I have a very basic questions to clear up the confusion that has built
up in my head. I hope someone here will help me out.

I have a DM355 EVM board, and a daughter board is to be connected to
it. The daughter board will have a voice processor and it will
exchange PCM data with DM355 over McBSP interface. This voice
processor chip has a UART interface which needs to be connected to
UART1 of DM355. The voice processor's configuration registers will be
controlled over this UART1 interface.

Now, I want to write a driver for this voice processor - say voiceproc.c.
My confusion is this:

Do I have to use the tty layer in order to establish the connection
with the voice processor? I don't want to give user space applications
direct access to UART1, so I don't want to create /dev/tty* node.

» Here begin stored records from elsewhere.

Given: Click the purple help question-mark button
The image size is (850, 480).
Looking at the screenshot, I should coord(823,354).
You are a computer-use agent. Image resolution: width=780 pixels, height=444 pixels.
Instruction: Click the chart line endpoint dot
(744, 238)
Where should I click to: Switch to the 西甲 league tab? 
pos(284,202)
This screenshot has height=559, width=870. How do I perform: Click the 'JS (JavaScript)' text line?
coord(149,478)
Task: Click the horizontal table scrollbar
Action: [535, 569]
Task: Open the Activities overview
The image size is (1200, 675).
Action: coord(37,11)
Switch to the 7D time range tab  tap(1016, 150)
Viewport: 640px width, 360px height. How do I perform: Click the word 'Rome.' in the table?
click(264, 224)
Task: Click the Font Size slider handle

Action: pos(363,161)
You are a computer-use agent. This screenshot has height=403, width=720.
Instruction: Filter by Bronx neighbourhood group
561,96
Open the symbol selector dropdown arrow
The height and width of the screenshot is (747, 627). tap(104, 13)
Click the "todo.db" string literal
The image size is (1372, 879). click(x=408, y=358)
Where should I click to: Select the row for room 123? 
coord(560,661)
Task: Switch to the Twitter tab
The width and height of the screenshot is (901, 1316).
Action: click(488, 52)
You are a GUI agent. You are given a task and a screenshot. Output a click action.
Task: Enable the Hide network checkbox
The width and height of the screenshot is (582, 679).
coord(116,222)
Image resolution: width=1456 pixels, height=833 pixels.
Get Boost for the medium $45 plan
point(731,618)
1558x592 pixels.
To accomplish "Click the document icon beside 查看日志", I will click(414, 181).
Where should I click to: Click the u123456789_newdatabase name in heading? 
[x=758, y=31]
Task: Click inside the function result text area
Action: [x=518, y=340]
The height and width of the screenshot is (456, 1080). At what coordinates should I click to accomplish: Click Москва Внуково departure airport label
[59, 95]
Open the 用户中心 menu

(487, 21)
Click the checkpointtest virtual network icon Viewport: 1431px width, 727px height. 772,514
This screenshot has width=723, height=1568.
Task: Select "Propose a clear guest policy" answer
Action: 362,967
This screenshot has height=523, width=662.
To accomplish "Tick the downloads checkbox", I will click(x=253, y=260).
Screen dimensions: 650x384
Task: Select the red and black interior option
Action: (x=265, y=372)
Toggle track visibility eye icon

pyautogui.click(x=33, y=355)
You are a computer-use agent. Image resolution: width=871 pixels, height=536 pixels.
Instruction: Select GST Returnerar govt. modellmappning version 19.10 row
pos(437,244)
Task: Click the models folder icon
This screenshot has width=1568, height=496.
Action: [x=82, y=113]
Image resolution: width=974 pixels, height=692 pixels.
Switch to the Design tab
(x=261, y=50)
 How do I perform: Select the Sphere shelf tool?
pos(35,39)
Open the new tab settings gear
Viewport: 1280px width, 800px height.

Instead, I want to create something more like /dev/voiceproc1 (just an
example) with its own set of IOCTLs which expose the voice processor's
functionality to the user applications. These applications will
read/write the PCM data to this device by calling open(), close(),
read() and write() on /dev/voiceproc1.

So again, my question is do I need to use the tty layer to get through
to  UART1 or is there any other direct way?

This device isn't really a terminal so I'm guessing I don't need to go
through the tty layer?

Please help me out here. Maybe you can direct me to some examples:
some driver of a device which uses the UART interface for
configuration and another interface for actual work (data processing
and transfer). Or maybe some flash chip driver which uses UART
interface for configuration of the flash chip?

Kindly help.

Warm regards,
Kapil Pendse


-- 
"The Power to Imagine, is The Power to Create!"